=== WORK INSTRUCTION ===
Copy exactly. Include the line containing "Hit-parade VUL neufs hydrogene", every line after it, and the last line below, but no pictures.

=== Data excerpts ===
----
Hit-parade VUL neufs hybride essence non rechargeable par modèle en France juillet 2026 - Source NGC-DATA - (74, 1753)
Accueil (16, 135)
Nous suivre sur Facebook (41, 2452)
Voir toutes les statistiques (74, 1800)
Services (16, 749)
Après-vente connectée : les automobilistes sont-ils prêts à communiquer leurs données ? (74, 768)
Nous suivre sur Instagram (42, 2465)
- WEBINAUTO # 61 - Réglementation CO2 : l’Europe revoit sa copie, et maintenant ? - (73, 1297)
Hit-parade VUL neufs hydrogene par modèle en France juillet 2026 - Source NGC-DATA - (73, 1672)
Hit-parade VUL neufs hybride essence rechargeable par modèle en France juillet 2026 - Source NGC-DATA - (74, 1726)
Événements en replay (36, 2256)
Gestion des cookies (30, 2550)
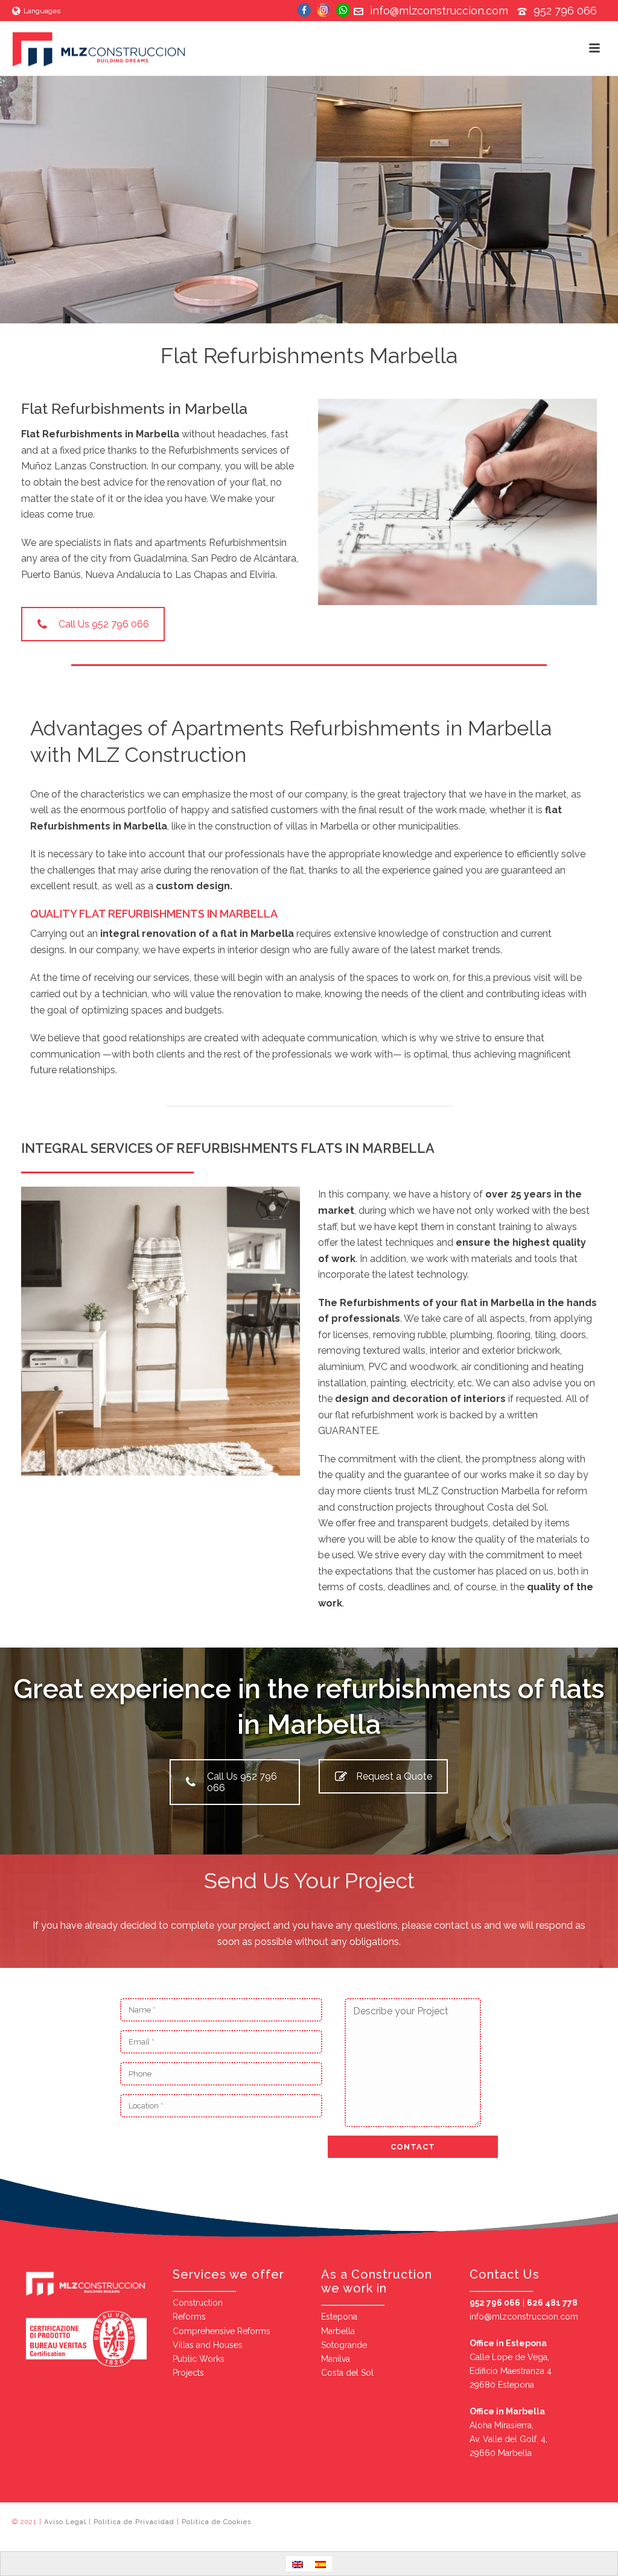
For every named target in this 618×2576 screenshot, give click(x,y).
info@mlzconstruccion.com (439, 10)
----
=== ANSWER BELOW ===
Hit-parade VUL neufs hydrogene par modèle en France juillet 2026 - Source NGC-DATA - (73, 1672)
Hit-parade VUL neufs hybride essence rechargeable par modèle en France juillet 2026 - Source NGC-DATA - (74, 1726)
Événements en replay (36, 2256)
Gestion des cookies (30, 2550)
For every named target in this 618×2576 screenshot, give click(x,y).
info@mlzconstruccion.com (439, 10)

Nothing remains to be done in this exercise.